:: Your assignment ::
Each line that contains "computer" needs to be copied from the listing.

:: Extracted records ::
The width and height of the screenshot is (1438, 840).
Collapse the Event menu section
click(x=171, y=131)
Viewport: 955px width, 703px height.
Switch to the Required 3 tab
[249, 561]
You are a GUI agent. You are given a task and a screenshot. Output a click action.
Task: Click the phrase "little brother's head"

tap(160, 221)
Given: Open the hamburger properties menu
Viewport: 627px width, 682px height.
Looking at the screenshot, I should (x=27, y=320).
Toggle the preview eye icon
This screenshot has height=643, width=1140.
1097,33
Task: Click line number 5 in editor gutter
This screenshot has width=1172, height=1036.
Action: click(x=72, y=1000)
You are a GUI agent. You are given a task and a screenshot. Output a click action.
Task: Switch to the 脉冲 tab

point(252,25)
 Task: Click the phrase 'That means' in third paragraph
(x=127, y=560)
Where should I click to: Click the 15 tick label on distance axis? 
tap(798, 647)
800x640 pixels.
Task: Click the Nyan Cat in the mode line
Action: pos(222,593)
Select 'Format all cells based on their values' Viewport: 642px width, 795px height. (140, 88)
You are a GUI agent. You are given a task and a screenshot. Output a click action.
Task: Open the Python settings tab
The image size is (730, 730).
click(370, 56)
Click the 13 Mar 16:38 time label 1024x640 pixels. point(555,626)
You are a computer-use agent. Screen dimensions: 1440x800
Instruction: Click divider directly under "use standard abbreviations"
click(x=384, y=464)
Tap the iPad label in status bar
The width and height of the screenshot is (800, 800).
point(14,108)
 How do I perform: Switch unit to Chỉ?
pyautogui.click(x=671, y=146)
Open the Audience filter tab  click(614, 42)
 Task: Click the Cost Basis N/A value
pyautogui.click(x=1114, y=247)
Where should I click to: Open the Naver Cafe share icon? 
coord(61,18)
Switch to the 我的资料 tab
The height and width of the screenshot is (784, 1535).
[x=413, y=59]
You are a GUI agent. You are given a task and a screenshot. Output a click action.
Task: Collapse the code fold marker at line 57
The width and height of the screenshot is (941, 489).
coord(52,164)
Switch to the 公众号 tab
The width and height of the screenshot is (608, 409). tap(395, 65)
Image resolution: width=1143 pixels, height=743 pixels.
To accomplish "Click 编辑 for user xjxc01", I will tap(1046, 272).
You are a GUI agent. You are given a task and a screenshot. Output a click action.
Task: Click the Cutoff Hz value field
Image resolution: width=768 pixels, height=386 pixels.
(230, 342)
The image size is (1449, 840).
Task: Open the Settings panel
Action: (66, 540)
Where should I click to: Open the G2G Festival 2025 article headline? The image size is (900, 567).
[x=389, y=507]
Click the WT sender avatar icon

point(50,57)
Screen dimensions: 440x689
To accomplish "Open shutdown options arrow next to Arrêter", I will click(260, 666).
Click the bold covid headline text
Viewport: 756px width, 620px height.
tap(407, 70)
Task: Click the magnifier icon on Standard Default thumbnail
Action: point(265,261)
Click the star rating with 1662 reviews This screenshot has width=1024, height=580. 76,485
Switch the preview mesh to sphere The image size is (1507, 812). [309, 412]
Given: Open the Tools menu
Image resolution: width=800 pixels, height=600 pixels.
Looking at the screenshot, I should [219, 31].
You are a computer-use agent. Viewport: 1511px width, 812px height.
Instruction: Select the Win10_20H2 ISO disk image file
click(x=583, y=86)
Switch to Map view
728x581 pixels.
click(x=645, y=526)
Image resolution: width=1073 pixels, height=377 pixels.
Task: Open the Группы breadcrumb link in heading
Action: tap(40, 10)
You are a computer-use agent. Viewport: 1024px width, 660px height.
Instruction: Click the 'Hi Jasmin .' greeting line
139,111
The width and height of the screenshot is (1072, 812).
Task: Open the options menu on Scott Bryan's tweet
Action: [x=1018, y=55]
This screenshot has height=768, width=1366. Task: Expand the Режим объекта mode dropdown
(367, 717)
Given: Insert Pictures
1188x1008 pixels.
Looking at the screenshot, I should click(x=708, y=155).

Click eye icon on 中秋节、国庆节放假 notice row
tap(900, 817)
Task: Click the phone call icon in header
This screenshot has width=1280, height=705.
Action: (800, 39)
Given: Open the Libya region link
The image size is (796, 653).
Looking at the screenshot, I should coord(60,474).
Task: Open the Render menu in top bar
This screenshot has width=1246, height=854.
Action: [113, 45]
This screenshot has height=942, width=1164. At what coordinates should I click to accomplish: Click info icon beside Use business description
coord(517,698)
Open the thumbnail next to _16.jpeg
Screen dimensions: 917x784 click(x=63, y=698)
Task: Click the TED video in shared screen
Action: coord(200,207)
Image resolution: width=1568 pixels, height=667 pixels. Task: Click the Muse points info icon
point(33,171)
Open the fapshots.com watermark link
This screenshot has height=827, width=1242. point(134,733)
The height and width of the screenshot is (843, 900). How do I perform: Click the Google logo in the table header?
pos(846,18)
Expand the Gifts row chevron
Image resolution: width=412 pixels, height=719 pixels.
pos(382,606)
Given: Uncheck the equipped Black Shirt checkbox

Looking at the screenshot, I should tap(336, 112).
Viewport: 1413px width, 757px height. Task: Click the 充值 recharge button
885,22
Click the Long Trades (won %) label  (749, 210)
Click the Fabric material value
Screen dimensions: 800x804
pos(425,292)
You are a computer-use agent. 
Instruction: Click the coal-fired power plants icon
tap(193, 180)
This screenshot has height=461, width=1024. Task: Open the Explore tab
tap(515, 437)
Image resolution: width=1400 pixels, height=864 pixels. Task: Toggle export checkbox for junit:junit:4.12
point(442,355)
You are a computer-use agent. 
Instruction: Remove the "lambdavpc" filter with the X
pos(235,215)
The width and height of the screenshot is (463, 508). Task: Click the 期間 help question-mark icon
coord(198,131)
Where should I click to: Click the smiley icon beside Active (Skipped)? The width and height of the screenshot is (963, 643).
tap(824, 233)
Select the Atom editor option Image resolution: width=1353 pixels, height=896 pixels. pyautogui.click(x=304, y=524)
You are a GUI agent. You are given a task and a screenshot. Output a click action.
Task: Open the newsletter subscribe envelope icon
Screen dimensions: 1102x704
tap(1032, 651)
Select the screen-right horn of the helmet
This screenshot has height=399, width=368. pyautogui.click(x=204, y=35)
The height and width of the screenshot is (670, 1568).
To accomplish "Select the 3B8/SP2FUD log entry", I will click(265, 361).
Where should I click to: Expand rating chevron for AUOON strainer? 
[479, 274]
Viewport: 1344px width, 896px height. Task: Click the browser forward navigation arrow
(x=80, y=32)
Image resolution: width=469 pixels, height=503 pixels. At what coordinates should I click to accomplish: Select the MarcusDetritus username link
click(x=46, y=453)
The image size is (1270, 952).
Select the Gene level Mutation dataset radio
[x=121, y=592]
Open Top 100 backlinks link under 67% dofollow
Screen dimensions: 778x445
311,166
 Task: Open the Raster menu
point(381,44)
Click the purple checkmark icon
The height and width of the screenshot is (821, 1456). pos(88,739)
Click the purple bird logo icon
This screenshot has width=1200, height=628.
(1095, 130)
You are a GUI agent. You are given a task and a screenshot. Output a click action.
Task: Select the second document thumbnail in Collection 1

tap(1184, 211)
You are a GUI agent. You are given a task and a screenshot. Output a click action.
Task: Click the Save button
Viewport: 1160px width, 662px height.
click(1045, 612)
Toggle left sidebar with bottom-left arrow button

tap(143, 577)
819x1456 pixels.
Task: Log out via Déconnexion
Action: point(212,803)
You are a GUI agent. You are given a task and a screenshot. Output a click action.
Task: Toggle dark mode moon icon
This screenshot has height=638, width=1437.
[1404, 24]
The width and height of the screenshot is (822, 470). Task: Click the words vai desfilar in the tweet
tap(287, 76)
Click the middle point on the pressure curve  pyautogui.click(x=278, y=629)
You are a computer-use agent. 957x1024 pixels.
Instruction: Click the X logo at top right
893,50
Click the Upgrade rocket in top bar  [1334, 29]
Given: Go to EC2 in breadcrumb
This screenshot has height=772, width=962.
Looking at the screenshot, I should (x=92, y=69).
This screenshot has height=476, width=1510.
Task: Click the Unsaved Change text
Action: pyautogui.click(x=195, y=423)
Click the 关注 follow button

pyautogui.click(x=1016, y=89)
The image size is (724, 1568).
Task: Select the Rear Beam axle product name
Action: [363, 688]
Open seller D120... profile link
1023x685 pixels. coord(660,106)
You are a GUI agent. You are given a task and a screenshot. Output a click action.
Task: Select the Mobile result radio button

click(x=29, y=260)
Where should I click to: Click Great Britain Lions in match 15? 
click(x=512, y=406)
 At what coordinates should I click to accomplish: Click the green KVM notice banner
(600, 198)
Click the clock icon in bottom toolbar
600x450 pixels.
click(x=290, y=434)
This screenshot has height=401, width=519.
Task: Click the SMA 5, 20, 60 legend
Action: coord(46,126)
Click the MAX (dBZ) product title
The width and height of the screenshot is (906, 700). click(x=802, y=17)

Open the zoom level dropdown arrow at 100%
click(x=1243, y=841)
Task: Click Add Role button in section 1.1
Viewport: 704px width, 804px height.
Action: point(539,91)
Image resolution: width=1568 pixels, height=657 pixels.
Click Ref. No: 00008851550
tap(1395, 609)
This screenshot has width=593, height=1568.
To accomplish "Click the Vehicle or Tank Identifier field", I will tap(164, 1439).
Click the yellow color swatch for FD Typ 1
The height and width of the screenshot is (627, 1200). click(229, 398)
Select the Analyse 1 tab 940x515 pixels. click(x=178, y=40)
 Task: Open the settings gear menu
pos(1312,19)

:: Response box ::
You are a computer-use agent. Screen dimensions: 1440x800
You are a computer-use agent. Viewport: 1511px width, 812px height.
You are a computer-use agent. Viewport: 1024px width, 660px height.
You are a computer-use agent. 
You are a computer-use agent. 
You are a computer-use agent. 957x1024 pixels.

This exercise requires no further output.